Jetzt setzte er sich auf die nunmehr gänzlich freie Bank. Auf seinem Gesicht erschien allmählich wieder das Lächeln, mit dem er an jenem Nachmittag die von der wütenden Menge umlagerte Morgue verlassen hatte. Er hörte auf nichts mehr, was jene redeten. Seine Seele war blind und taub für alles, was um ihn her vorging, nur den Racheschrei seines Herzens vernahm er noch über die blöde Ungerechtigkeit des Schicksals und der Menschen, die sich alle, aber auch alle verschworen zu haben schienen, um ihn zu peinigen.

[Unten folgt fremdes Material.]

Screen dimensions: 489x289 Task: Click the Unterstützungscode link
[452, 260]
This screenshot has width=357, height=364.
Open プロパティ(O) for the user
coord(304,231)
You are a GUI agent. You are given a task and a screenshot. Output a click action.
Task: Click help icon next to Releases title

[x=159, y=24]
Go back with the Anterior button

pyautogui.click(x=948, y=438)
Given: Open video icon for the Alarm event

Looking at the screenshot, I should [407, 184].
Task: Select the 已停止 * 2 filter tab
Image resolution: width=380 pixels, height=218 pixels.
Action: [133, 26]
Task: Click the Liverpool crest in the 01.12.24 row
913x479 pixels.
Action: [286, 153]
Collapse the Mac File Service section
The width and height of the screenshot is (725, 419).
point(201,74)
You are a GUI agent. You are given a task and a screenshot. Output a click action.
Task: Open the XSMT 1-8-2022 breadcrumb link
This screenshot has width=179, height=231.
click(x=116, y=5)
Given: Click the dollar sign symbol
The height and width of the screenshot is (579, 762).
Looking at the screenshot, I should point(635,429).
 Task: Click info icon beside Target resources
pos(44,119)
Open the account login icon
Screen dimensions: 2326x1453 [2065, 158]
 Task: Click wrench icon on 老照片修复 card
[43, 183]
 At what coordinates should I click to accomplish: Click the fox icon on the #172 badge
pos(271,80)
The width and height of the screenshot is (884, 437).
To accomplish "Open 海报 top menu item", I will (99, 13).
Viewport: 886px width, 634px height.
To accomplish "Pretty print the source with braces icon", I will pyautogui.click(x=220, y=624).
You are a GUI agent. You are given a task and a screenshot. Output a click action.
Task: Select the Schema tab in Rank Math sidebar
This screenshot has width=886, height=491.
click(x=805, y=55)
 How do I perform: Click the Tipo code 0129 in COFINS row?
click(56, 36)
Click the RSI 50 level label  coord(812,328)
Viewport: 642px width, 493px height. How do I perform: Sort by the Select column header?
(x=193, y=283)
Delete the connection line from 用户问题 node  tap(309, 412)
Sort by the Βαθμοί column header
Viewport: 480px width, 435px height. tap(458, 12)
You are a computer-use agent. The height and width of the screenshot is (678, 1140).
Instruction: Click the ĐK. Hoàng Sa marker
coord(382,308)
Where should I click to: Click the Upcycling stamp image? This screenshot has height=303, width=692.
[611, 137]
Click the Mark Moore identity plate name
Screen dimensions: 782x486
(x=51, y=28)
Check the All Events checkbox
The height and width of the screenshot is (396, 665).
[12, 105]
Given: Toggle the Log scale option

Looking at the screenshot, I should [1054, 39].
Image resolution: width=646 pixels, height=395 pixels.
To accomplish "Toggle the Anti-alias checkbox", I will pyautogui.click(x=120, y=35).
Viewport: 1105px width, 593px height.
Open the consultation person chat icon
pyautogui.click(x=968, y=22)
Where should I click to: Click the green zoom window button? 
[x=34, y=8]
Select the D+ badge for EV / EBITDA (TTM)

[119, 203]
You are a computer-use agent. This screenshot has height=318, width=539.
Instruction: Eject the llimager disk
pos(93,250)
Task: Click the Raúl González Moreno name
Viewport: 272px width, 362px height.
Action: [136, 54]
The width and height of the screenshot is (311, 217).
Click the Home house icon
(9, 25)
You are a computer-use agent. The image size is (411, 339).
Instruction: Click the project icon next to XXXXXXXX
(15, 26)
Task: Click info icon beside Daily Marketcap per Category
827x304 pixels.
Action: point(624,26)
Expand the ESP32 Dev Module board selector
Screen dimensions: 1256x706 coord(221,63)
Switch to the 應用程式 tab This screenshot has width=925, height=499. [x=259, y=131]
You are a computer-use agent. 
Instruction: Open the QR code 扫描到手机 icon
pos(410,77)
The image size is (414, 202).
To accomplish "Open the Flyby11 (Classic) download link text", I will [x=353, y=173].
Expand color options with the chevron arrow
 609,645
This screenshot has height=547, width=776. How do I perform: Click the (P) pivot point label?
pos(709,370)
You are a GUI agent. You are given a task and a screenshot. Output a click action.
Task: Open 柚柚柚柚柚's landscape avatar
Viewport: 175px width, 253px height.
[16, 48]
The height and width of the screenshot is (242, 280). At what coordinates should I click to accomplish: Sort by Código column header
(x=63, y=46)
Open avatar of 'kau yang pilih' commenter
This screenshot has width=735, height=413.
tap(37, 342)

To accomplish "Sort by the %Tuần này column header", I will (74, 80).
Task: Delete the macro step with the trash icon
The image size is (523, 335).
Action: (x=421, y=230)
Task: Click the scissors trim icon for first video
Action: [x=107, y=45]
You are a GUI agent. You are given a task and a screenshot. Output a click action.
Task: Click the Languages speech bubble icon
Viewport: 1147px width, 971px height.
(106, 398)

Als bald der Aufseher wieder hereintrat, umringten die anderen Gefangenen ihn sofort und forderten, alle durcheinanderschreiend, Maaßens Entfernung.
»Denn det haben wa doch nich vadient«, faßte der Alte ihr Lamento zusammen:
»Mit 'n Raubmörder in eene Zelle, nee, dazu hat det Jericht keen Recht! Dafor jibbt et besondre Zellen! Det wer ja noch scheener!«
Der Aufseher war offenbar selber bestürzt. Es lag ein Versehen vor; der Maaß hierher gebracht, hatte vergessen, ihm die nötigen Mitteilungen zu machen. Übrigens hatte er Maaß gerade eben holen wollen.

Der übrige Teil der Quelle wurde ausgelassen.